[start of LISTED RECORDS]
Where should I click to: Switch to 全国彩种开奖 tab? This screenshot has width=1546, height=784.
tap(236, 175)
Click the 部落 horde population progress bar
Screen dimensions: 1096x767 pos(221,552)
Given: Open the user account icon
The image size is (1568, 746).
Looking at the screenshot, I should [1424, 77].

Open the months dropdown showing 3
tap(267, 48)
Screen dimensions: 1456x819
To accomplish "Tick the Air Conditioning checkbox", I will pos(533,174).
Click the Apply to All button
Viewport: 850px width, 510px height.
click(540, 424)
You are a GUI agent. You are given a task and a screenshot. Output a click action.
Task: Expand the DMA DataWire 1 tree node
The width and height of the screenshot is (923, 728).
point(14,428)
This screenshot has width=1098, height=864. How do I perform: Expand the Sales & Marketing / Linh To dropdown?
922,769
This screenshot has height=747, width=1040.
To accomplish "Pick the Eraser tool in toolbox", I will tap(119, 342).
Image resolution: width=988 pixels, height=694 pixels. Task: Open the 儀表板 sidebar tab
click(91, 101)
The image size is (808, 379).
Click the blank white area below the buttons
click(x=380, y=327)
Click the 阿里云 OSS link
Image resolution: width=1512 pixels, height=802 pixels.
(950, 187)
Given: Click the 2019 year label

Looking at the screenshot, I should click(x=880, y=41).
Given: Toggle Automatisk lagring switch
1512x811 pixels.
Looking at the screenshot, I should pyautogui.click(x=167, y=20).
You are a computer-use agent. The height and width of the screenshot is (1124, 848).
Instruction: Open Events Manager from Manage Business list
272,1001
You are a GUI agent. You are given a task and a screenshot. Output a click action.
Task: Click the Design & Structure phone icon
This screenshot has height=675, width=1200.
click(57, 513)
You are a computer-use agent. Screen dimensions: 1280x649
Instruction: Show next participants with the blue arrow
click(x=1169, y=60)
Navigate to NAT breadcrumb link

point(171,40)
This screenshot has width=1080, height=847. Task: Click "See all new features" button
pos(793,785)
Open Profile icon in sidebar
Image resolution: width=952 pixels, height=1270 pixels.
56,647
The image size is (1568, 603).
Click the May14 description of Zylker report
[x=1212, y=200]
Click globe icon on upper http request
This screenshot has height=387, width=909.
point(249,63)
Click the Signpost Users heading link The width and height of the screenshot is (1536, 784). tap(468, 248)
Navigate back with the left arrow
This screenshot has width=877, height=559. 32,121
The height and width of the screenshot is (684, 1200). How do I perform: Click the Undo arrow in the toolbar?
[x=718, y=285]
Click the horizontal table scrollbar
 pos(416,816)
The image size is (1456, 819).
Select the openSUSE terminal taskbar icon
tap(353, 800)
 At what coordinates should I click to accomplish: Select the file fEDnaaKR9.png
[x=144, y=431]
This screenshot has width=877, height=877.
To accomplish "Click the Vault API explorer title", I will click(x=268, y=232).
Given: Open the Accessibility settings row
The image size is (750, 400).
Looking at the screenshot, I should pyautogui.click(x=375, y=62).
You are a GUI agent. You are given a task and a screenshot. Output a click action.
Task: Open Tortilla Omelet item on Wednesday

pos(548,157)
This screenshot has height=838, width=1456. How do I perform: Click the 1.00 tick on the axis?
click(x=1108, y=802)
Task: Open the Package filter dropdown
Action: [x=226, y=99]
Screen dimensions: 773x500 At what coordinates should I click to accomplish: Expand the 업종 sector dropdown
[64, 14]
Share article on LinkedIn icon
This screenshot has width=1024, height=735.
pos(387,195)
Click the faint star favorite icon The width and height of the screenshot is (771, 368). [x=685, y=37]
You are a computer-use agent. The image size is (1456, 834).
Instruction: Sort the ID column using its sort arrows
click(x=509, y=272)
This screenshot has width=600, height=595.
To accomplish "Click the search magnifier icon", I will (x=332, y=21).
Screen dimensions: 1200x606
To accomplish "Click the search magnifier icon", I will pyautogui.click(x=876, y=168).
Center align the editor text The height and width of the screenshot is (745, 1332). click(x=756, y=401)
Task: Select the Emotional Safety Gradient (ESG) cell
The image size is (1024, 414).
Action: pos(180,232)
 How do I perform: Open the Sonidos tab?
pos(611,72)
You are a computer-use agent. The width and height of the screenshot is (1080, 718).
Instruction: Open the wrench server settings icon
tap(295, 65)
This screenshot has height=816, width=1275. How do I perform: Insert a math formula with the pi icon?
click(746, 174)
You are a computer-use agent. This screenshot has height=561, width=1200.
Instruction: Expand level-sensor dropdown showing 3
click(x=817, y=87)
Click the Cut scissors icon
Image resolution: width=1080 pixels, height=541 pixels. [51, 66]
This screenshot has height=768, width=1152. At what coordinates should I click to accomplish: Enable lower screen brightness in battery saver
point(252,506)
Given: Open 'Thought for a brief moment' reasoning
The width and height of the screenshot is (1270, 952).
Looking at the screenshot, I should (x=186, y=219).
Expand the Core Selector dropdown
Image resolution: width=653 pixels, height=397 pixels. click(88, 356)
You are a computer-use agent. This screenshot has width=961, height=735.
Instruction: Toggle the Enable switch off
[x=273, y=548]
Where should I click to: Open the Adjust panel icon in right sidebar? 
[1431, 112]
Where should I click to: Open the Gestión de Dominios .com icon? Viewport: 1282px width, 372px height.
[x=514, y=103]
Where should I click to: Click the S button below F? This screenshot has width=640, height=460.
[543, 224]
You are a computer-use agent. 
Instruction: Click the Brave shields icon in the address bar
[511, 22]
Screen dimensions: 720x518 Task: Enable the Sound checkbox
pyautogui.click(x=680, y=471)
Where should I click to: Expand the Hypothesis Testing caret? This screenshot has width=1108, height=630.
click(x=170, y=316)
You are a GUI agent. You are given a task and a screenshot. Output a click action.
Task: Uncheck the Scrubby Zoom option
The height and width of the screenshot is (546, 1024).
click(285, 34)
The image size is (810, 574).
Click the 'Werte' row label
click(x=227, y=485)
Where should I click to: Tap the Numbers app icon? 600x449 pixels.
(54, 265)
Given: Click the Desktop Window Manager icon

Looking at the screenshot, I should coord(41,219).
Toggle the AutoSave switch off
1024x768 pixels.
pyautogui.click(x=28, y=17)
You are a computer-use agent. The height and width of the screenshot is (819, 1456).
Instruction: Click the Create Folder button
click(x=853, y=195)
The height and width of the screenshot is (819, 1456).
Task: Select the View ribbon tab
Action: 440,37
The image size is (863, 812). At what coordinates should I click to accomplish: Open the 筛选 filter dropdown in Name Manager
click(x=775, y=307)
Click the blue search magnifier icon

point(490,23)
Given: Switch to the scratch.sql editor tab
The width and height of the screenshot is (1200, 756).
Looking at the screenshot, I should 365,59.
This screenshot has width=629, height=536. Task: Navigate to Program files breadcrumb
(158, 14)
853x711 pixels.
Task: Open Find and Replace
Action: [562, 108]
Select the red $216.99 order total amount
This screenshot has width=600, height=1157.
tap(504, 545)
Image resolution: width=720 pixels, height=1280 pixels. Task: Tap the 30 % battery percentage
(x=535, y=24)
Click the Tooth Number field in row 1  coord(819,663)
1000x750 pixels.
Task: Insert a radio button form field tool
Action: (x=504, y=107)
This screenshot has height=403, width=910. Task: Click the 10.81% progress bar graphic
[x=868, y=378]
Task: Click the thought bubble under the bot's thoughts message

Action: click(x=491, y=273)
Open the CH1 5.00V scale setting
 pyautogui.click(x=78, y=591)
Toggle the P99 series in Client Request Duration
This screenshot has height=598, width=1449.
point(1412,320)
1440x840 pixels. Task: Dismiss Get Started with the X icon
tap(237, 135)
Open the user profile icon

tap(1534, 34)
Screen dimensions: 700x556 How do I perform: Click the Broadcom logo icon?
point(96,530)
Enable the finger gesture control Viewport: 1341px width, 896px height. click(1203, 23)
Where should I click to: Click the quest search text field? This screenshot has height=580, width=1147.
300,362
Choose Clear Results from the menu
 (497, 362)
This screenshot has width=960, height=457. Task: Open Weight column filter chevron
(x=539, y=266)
[end of LISTED RECORDS]
- WHAT THE EXERCISE ASKS -
Pick out every line of the records above that contains the word "from", with case counting, and copy each of those lines in full.

- RESPONSE TO THE EXERCISE -
Instruction: Open Events Manager from Manage Business list
Choose Clear Results from the menu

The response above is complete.